Question d'Ozlem Ozen à Kris Peeters, ministre de l'Emploi, sur le statut des artistes

Monsieur le président, chers collègues, tous ici présents, nous avons été interpellés par de nombreux artistes extrêmement inquiets. Inquiets parce que, sans concertation ni préambule, l'interprétation des règles leur permettant d'accéder au statut d'artiste et de le conserver a changé.

 

Lors de la discussion qui portait sur la note de politique générale, monsieur le ministre, vous avez eu l'occasion de répondre à une question posée par mon collègue et avez alors indiqué que la loi n'avait en rien été modifiée et que les règles n'avaient pas été durcies. En quelque sorte, vous avez ainsi validé cette mesure, donnant raison à l'interprétation restrictive de l'ONEM.

 

Pourtant, force est de constater que ces nouvelles règles d'interprétation abusives reviennent purement et simplement à exclure du statut d'artiste de très nombreuses personnes qui en bénéficiaient jusqu'alors. Il s'agit là d'une véritable rupture de contrat! Voici quelques exemples: alors que ce n'est pas dans la définition légale, dès qu'il y a référence à une convention collective de travail, il ne peut être question de rémunération à la tâche et la prestation ne peut être prise en compte pour garantir le maintien dudit statut.

 

On refuse systématiquement la prise en charge des prestations si elles ont le malheur de ne pas figurer dans une liste. Les slammeurs, par exemple, en sont exclus, comme s'il existait une limitation à l'expression artistique.

 

Monsieur le ministre, vous aviez déclaré en commission que la loi ne serait pas modifiée et que vous alliez convoquer une réunion lors de laquelle l'ONEM pourra donner davantage de détails à ce sujet. Qu'en est-il de cette réunion? Qu'en est-il ressorti?

 

Monsieur le ministre, je me fais le porte-voix de ces nombreux artistes qui vous le demandent: ne les mettez pas "à poil", mais soutenez-les!

 

En attendant bien évidemment une amélioration, une extension du statut d'artiste, rétablissez les anciennes règles d'interprétation et entrez, s'il vous plaît, en concertation avec le secteur.

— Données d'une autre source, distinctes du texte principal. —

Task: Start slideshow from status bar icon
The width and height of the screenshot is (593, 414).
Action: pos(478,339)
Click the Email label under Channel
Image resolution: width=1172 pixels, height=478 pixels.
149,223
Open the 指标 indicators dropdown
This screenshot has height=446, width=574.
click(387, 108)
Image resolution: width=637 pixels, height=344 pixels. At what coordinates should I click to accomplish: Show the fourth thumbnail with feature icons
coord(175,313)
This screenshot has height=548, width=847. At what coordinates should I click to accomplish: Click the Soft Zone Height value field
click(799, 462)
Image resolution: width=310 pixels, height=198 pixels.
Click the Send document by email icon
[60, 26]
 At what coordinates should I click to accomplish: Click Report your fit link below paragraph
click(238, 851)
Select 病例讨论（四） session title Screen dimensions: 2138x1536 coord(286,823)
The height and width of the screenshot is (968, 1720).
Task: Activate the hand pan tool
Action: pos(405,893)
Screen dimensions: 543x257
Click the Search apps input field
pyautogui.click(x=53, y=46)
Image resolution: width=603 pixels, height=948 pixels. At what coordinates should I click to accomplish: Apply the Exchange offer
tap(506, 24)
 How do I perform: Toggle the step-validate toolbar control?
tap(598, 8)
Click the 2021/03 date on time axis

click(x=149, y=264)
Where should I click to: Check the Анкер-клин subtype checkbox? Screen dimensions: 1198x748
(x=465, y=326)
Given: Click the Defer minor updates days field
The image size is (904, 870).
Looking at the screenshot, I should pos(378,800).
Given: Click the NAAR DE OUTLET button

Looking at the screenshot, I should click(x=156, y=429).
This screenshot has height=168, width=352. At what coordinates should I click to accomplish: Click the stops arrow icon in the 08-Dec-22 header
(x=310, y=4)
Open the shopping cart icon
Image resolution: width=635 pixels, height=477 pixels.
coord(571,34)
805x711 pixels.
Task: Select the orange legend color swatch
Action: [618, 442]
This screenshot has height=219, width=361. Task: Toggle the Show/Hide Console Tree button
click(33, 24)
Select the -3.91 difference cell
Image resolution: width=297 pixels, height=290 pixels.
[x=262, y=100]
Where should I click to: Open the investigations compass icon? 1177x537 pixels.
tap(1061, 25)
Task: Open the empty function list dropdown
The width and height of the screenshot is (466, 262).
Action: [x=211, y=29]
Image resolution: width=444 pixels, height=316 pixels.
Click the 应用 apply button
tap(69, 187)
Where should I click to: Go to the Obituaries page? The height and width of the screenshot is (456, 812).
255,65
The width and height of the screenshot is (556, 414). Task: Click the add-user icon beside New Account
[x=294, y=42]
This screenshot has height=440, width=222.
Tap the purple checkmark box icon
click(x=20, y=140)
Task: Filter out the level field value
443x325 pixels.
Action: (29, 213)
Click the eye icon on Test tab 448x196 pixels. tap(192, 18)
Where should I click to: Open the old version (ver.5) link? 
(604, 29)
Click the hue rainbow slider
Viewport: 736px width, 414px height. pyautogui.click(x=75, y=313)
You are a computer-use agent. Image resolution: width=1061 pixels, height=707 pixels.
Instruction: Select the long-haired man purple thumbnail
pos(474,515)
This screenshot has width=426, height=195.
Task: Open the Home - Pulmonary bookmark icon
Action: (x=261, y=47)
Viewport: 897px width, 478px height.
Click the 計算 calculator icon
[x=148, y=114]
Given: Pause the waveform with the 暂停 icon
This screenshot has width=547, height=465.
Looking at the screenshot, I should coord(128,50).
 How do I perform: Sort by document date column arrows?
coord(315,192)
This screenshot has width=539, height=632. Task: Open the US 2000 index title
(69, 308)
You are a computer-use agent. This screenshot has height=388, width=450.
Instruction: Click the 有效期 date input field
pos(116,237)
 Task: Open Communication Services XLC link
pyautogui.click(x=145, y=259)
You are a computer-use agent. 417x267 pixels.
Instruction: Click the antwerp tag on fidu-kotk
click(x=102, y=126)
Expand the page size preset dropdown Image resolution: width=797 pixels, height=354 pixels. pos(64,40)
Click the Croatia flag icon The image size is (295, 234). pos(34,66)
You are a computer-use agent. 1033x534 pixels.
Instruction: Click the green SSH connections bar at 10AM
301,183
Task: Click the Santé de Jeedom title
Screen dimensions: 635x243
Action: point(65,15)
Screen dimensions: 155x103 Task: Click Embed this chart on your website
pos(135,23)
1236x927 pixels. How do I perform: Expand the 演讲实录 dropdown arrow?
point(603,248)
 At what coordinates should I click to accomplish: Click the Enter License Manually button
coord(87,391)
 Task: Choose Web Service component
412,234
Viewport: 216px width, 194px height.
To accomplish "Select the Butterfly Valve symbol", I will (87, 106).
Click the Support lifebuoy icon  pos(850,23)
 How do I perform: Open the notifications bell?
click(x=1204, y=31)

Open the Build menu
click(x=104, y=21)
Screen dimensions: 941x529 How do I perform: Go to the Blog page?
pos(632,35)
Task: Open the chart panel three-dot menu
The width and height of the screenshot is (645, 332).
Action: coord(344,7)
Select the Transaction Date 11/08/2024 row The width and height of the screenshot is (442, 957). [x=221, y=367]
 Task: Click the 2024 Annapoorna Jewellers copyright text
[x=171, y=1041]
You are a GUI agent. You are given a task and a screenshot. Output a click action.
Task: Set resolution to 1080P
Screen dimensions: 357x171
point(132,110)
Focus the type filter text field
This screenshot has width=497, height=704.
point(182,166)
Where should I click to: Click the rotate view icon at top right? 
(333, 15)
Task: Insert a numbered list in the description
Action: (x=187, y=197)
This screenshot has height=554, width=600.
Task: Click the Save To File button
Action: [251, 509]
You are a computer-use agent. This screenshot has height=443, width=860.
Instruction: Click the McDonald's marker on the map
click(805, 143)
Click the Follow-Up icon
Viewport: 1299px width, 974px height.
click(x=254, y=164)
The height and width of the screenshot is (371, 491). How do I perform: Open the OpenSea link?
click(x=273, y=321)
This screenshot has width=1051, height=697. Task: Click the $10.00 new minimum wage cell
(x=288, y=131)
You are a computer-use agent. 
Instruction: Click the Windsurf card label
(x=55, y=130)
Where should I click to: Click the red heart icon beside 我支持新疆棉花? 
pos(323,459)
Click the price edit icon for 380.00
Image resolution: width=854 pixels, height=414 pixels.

Je vous remercie.

Réponse de Kris Peeters

Monsieur le président, chères collègues, avant toute chose, il convient de souligner que la réglementation sur le chômage tient compte de la situation spécifique d'un artiste et prévoit des règles dérogatoires pour qu'il puisse être admis aux allocations de chômage. Cette disposition est maintenue et je répète que je ne modifierai pas la réglementation actuelle.

 

Madame Gerkens, je vous ai déjà donné certaines informations en commission et j'estime qu'il est très important de trouver, dans le cadre légal, une solution au problème des artistes.

 

Je comprends l'inquiétude actuelle des artistes par rapport aux actions de l'ONEM. J'ai donc convoqué un groupe de travail au sein du comité de gestion de l'ONEM qui étudiera une fois de plus cette question. J'espère recevoir des informations et des réponses adéquates pour la fin de l'année car, comme vous, j'estime que les règles doivent être respectées et qu'une réponse claire doit être donnée aux artistes. J'espère pouvoir vous donner en 2018 des informations complémentaires et convaincre les artistes qu'il n'est pas nécessaire de mener une action importante contre le ministre responsable de l'emploi.

Réplique d'Ozlem Ozen

Monsieur le président, monsieur le ministre, votre réponse m'a rassurée et je pense que le secteur artistique le sera également. Comme vous le savez, ce secteur fait face à des difficultés. Je ne vais pas ici rappeler le rôle essentiel des artistes et de la culture qui embellit notre quotidien, chez nous et à l'étranger.

 

Les artistes méritent notre plus grand respect et je vous demanderai de continuer sur cette voie et de les défendre.